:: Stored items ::
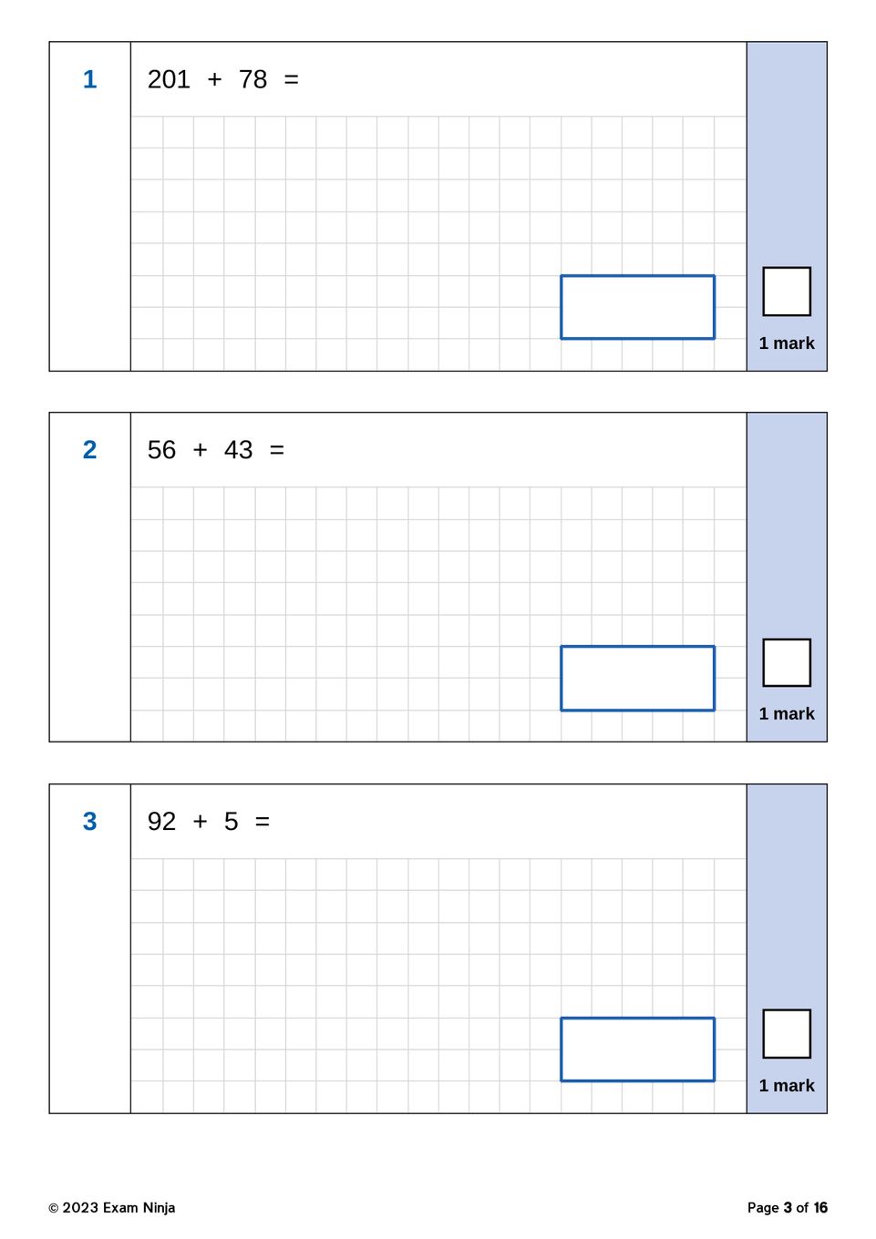Viewport: 876px width, 1239px height.
Task: Click the equation text 92 + 5 =
Action: [208, 822]
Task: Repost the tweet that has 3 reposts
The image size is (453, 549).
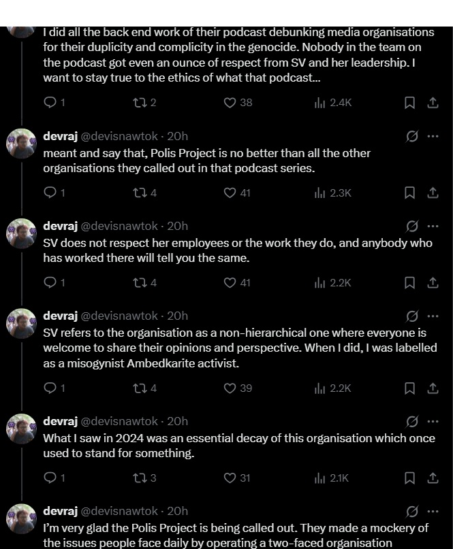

:: Assignment ::
The copy should begin at the line containing "Task: Repost the tweet that has 3 reposts" and end at the last line of the data above; please restate those lines word for word without the pictures.

:: Solution for this problem ::
Task: Repost the tweet that has 3 reposts
The image size is (453, 549).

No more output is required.